= Motor Boat Boys =

Front cover of Motor Boat Boys' Mississippi Cruise, 1914 edition.

The Motor Boat Boys, by Louis Arundel, is a series of adventure books for boys, published by M. A. Donohue & Co., Chicago, Illinois, from 1912 through 1915. The series featured six teen-aged boys of the Motor Boat Club, and their adventures on various waterways.

The first book in the series, Motor Boat Boys, followed a group of boys racing down the Mississippi River. Along the way, the boys encountered numerous difficulties but succeeded in winning the race.

==Boats and crews==

- Tramp
Pilot: Jack Stormaways (also Commodore of the Motor Boat Club)
Mate: Jimmy Brannagan

- Wireless
Pilot: George Rollins
Mate: Nick Longfellow

- Comfort
Pilot: Herb Dickson
Mate: Josh Purdue

==Series titles==

- Motor Boat Boys' Mississippi Cruise; or The Dash for Dixie, 1912.
- Motor Boat Boys on the Great Lakes; or Exploring the Mystic Isle of Mackinac, 1912.
- Motor Boat Boys on the St.
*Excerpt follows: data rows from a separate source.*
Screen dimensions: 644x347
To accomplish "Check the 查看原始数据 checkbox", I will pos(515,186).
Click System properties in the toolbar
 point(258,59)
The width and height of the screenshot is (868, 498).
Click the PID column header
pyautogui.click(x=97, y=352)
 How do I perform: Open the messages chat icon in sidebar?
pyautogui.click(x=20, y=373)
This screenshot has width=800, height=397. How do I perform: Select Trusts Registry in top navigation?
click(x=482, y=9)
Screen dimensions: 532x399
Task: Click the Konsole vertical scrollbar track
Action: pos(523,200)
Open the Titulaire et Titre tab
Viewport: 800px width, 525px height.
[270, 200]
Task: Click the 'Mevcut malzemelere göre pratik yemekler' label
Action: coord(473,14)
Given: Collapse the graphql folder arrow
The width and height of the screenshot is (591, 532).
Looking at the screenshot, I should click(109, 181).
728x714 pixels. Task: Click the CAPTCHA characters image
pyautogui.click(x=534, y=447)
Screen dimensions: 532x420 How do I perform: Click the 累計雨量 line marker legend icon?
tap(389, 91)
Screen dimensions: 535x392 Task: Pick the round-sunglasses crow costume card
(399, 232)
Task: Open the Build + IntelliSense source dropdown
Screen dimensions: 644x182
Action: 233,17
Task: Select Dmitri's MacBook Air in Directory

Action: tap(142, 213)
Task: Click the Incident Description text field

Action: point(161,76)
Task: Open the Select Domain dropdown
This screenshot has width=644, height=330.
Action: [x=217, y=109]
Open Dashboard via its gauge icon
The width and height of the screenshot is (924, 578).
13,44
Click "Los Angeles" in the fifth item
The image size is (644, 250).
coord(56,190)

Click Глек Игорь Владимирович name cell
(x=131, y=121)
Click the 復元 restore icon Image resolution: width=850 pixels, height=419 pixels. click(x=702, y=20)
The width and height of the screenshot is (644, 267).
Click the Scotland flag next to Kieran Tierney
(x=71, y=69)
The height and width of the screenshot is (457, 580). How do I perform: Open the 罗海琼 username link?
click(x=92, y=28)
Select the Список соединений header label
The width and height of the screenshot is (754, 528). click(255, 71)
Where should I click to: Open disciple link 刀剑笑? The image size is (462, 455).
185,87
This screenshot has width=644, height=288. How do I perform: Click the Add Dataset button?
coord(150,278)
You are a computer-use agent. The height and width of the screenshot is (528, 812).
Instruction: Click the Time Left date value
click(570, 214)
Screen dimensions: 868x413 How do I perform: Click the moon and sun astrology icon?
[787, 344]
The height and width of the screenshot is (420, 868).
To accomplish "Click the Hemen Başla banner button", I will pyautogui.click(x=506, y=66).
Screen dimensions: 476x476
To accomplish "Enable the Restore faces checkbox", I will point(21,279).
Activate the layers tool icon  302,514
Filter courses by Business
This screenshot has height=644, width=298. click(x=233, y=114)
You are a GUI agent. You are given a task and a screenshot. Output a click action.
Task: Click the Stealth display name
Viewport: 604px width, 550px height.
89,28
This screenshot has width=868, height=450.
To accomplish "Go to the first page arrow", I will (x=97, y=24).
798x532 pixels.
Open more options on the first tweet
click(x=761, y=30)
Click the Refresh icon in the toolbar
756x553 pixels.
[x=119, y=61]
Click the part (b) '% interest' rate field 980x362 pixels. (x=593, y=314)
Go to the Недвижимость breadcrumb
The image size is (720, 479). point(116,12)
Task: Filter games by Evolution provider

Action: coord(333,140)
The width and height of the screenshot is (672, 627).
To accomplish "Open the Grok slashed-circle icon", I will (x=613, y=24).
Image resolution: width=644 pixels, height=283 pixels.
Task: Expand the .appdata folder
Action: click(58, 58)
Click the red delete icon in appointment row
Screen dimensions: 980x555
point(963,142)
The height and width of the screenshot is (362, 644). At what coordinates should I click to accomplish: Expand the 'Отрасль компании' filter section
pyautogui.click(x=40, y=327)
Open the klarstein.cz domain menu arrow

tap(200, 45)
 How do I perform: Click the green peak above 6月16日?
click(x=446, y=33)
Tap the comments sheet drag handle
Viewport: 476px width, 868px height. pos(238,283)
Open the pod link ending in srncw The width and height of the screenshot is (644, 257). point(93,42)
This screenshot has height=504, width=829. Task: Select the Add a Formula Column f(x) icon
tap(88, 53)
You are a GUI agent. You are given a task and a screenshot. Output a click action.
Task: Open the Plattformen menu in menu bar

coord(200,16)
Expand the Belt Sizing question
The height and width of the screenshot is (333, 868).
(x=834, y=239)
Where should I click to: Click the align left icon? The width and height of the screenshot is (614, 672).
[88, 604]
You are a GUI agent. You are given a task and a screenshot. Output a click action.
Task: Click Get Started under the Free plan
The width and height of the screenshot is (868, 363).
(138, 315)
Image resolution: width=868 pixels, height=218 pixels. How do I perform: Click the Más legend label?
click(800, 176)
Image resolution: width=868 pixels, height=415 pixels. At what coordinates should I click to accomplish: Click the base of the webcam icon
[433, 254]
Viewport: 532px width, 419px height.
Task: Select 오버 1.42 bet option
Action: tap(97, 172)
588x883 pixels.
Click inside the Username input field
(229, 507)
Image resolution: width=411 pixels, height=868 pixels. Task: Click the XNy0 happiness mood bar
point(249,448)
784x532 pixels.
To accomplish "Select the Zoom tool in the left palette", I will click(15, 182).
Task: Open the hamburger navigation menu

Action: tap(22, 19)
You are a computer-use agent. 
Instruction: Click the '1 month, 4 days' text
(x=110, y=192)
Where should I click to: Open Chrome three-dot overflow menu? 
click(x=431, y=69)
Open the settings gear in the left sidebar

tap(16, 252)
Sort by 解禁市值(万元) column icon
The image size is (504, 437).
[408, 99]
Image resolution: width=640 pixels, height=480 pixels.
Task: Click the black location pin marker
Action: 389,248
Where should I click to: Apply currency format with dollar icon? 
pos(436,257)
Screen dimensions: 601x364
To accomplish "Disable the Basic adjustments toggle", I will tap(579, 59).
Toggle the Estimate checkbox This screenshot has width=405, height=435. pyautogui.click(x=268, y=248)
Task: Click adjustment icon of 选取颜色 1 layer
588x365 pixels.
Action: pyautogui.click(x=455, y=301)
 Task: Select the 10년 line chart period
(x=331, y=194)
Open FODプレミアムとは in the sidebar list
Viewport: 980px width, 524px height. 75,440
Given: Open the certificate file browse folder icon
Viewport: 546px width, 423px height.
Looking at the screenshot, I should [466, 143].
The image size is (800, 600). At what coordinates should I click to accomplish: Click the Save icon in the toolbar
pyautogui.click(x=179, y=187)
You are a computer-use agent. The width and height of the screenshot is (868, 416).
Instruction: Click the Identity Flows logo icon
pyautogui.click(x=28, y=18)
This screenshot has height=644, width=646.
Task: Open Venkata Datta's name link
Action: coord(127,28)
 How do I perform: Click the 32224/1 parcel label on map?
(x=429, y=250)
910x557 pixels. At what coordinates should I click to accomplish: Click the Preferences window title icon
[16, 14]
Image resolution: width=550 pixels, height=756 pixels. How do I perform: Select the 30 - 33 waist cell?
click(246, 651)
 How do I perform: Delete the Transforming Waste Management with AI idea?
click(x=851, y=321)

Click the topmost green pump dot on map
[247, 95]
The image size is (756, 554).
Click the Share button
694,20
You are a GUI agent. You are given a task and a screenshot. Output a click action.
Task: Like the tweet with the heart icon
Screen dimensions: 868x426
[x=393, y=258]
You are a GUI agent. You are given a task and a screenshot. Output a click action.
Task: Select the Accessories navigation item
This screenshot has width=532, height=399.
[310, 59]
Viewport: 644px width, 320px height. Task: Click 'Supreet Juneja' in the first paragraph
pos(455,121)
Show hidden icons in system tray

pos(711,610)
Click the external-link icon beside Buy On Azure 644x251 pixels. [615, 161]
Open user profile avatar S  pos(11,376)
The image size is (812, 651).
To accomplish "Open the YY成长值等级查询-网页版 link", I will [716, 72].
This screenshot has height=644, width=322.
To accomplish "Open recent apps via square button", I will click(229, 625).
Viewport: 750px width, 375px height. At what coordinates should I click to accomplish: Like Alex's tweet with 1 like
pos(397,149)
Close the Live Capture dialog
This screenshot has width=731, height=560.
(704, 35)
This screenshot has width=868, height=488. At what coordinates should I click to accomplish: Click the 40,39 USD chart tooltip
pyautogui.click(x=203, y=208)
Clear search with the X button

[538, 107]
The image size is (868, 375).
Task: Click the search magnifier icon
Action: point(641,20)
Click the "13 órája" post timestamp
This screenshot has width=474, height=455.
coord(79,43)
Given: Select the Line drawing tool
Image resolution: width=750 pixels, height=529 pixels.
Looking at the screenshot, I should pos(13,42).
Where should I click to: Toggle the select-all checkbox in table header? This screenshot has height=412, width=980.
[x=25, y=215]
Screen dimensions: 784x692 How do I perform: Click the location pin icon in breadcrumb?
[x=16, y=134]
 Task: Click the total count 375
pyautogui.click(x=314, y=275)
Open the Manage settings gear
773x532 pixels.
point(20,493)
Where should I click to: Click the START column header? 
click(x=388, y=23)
Lawrence River; or Adventures Among the Thousand Islands , 1912.
- Motor Boat Boys Among the Florida Keys; or The Struggle for the Leadership, 1913.
- Motor Boat Boys Down the Coast; or Through Storm and Stress to Florida, 1913.
- Motor Boat Boys' River Chase; or Six Chums Afloat and Ashore, 1914.
- Motor Boat Boys Down the Danube; or Caught in the Whirlpool of War, 1915.